--- START ---
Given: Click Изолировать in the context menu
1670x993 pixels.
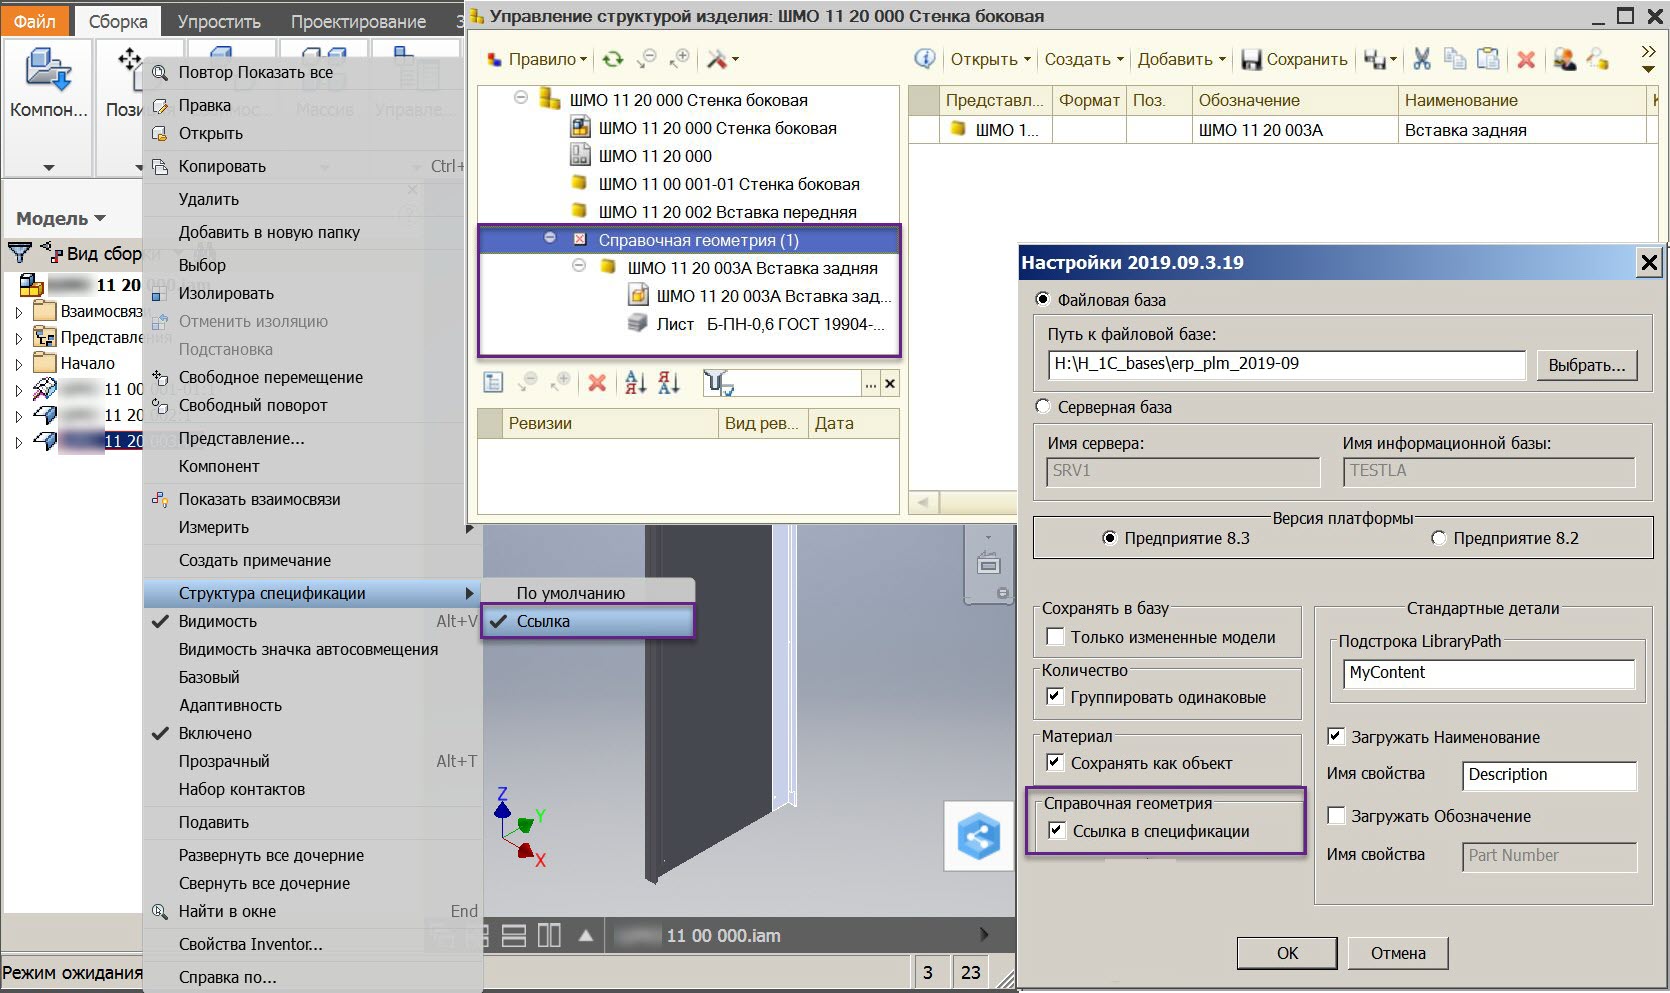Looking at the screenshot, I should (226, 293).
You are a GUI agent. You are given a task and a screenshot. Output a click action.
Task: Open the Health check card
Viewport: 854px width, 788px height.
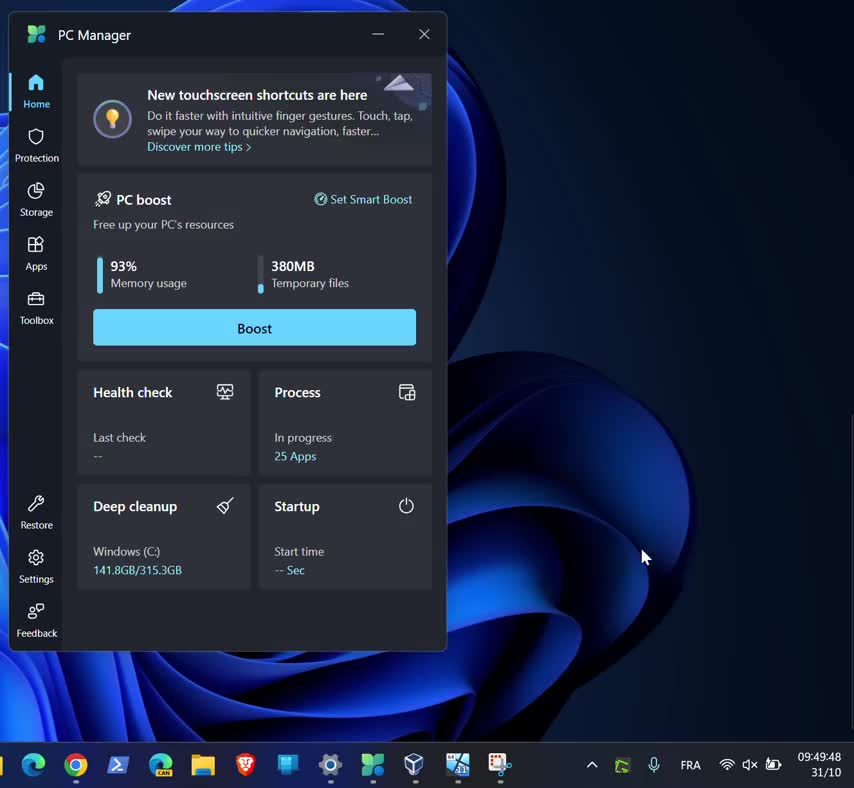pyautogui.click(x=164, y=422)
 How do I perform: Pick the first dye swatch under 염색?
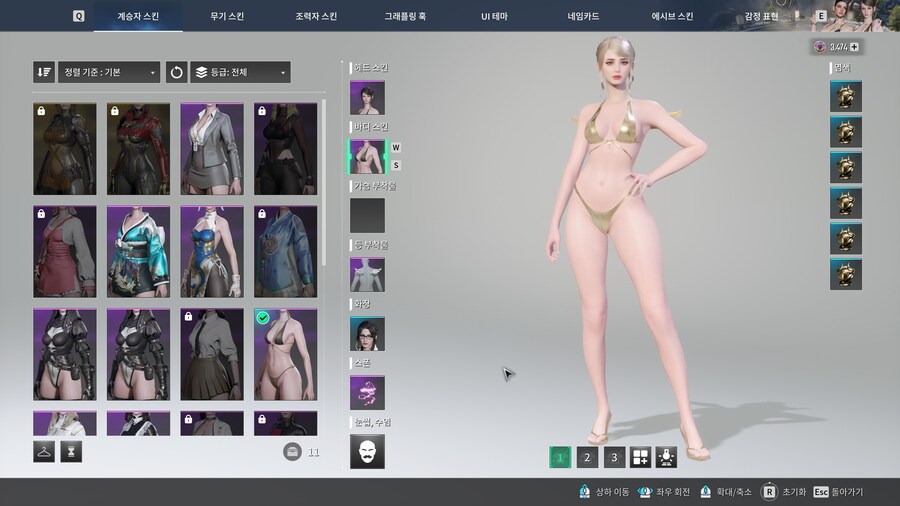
--- END ---
— BRIEF —
With the pictures omitted, copy exactly the lines from the line that contains "Viewport: 854px width, 788px height." through the end of the material.

— TASK RESULT —
Viewport: 854px width, 788px height.
pyautogui.click(x=164, y=422)
 How do I perform: Pick the first dye swatch under 염색?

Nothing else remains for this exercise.